La date du 17 mai n’a pas été choisie par hasard. Cela fait 15 ans jour pour jour que l’OMS a rayé l’homosexualité de la liste des maladies mentales. Organisé à l’initiative de Louis-George Tin, auteur de plusieurs ouvrages sur l’homophobie, l’évènement a été l’occasion de manifestations, colloques, spectacles vivants et débats, soutenus par de nombreuses associations et personnalités. A Paris mais aussi dans plusieurs villes de province, plus de 30 associations dont Act Up, Coordination InterPride de France, France Terre d'Asile ou encore le Syndicat de la magistrature, ont organisé des manifestations et signé un appel "pour en finir avec la pénalisation de l'homosexualité dans le monde".

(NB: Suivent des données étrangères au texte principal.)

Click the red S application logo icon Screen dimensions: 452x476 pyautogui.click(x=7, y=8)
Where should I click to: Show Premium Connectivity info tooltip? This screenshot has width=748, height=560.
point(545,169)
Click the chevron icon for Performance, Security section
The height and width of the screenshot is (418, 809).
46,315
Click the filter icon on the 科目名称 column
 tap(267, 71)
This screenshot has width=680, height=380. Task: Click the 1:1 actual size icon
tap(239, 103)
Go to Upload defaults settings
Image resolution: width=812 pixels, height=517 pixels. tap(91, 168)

Encore difficile d’être homosexuel
L’homosexualité est en effet condamnée par la loi dans 80 pays. L’expression de ses préférences sexuelles est passible de prison en Malaisie, en Jamaïque, à Porto Rico, au Nicaragua, en Algérie ou encore en Bosnie et en Arménie. D’autres pays tel l’Iran ou l’Arabie Saoudite prévoient la peine capitale. Trois homosexuels avaient d’ailleurs été décapités dans le royaume arabe en 2002.

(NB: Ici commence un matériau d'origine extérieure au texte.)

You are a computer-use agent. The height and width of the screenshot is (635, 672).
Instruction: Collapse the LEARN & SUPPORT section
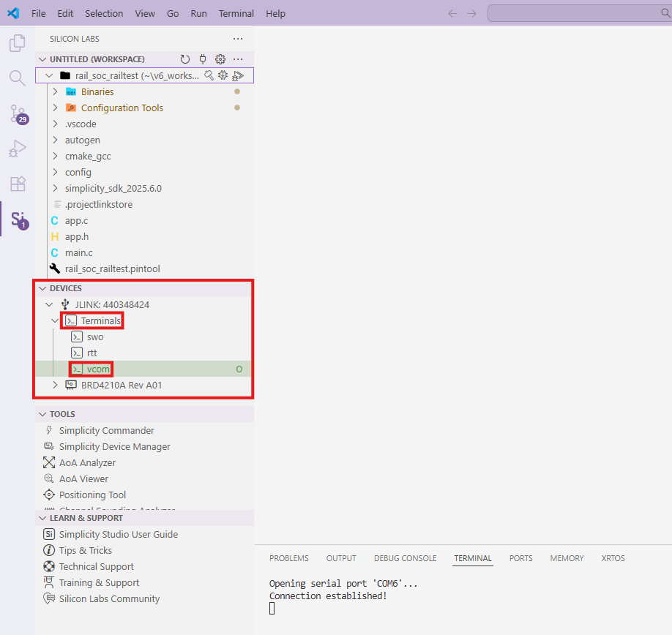pyautogui.click(x=42, y=518)
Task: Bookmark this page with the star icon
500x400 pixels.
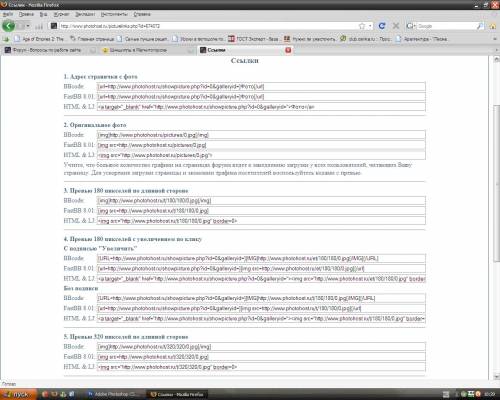Action: coord(362,26)
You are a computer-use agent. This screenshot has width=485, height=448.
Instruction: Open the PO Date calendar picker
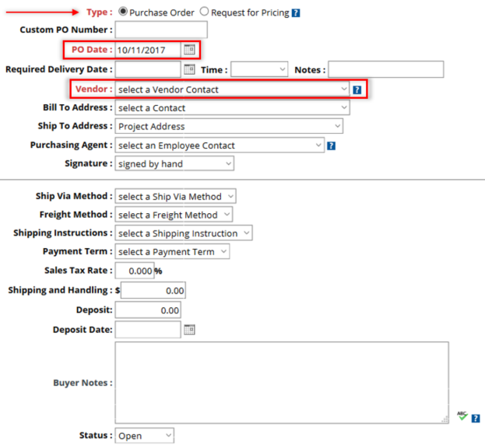click(x=189, y=50)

Si l’homosexualité est légale dans d’autres pays, cela ne veut pas dire pour autant qu’elle soit acceptée ou même tolérée par une partie de la population. Ainsi, en France, bien que le caractère homophobe d'une agression soit une circonstance pénale aggravante, on recense, sans compter les altercations verbales et pratiques discriminatoires, plusieurs agressions physiques contre des homosexuels chaque année. Un réseau national fédérant une quinzaine d’associations et appuyé par des avocats, le RAVAD, a vu le jour hier, à Paris, afin de venir en aide aux victimes de l’homophobie.